Their conclusions may not be quite what you were hoping to hear. “There was no evidence to support the view that because a person has a strong emotional bond to their dog, their dog is similarly attached to them,” wrote Therese Rehn and her co-authors.
But we’ll get back to that shortly. What’s interesting about the study is that it bothers to consider the dog’s point of view in the first place. Most previous studies have looked exclusively at the human side of the relationship (and doesn’t that just about say everything?). Some studies have focused on how peoples’ personalities and patterns of forming attachments correlate with the way they bond with their dog. Others have relied on questionnaires, which puts the dog’s opinion at something of a disadvantage.
Rehn began with a questionnaire (for the owners) asking, “How often do you hug your dog?” and whether they agree or disagree with propositions like ”I wish my dog and I never had to be apart” or “My dog costs too much money.”
Then, to get the dogs’ side of the story, the researchers employed Ainsworth’s Strange Situation Procedure, originally developed to measure the degree of attachment between human toddlers and their parents. The test procedures generally involved putting a dog alone in an unfamiliar room, then reuniting him with his owner, or introducing him to a stranger, and seeing how these different situations changed the dog’s behavior.
It turned out that, when the human test subjects had indicated that they spent a lot of time playing and otherwise interacting with their dogs, the dogs made a bigger deal of the reunion. But that “may be merely a reflection of a more owner-dependent dog who is not as used to being left alone,” the researchers concluded.
They also looked at whether dogs played independently more when in the presence of their owner, rather than a stranger’s, meaning the owner served as a secure base for exploration. But those same “owner-dependent” dogs actually stuck close to their owners, leading the researchers to detect a resemblance to “the ‘clinging’ behavior of children with an insecure ambivalent attachment style.”
So everything you thought was good about your relationship with your dog seems a little sketchy to these researchers.
I’m going to go out on a limb here and guess that this is a conclusion few dog owners will want to accept.
But for the skeptics among you, it may be comforting to know this study, like all studies, has limits: It reported on just 20 dog-human pairs (larger studies are in the works).
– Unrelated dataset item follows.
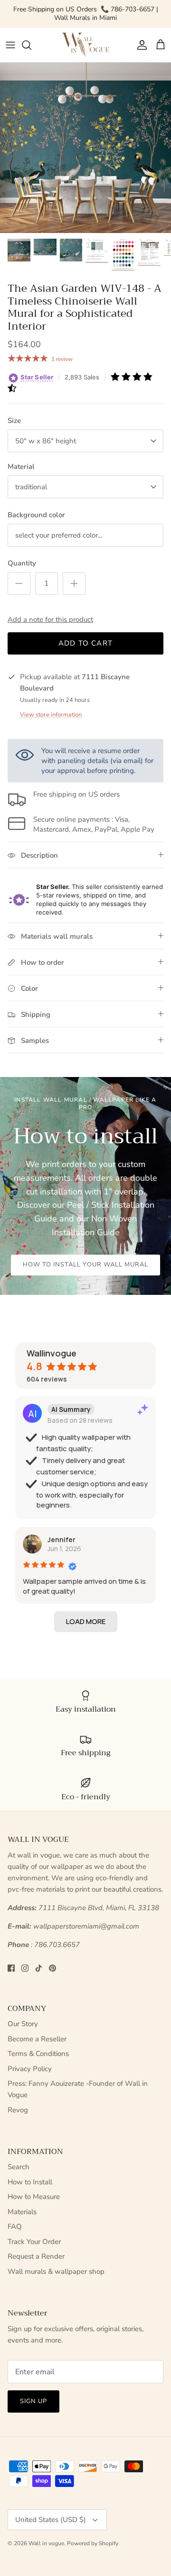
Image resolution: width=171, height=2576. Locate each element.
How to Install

Sixteen of the owners were women, who may tend to differ from men in how they relate to dogs.
When I phoned her, Rehn pointed out that an insecure attachment style isn’t necessarily a bad thing, even in humans. “It would maximize survival chances, because you would get the most out of your parents,” she said. A dog’s feelings are shaped by what it has experienced with its owner, and insecurity may be a natural response to smothering love. Farmers who use their dogs for herding, Rehn suggested, probably encourage a more independent relationship, because they need their dogs to work at a distance.
The takeaway, said Rehn, is that what you do with your dog matters more than how much affection you show him, and what you should be doing instead of hugging him is challenging him with problem-solving tasks. Dogs need affection, of course, but also mental stimulation.
Obedience training. The chance to get out and sniff around in the local park. Learning tricks—“even dumb tricks.” Rehn herself keeps a German shepherd at her apartment in Uppsala, Sweden, and hides treats around to keep him engaged. Kenzo has to think and sniff his way through the challenge.
The other takeaway is that dogs aren’t just the living equivalent of stuffed animals, a means for you to feel unconditional, uncomplaining love. Dogs are individuals, with personalities. They respond with a full complement of emotions to the treatment we give them.
So have a little respect for your dog. Ease off on the cuddling and the baby talk, ramp up the challenges and the problem solving. Remind yourself that there are two very different individuals in this relationship, neither completely transparent to the other. “Outside of a dog, a book is man’s best friend,” Groucho Marx once wrote. And then he added, with more wisdom than he probably intended “Inside of a dog it’s too dark to read.”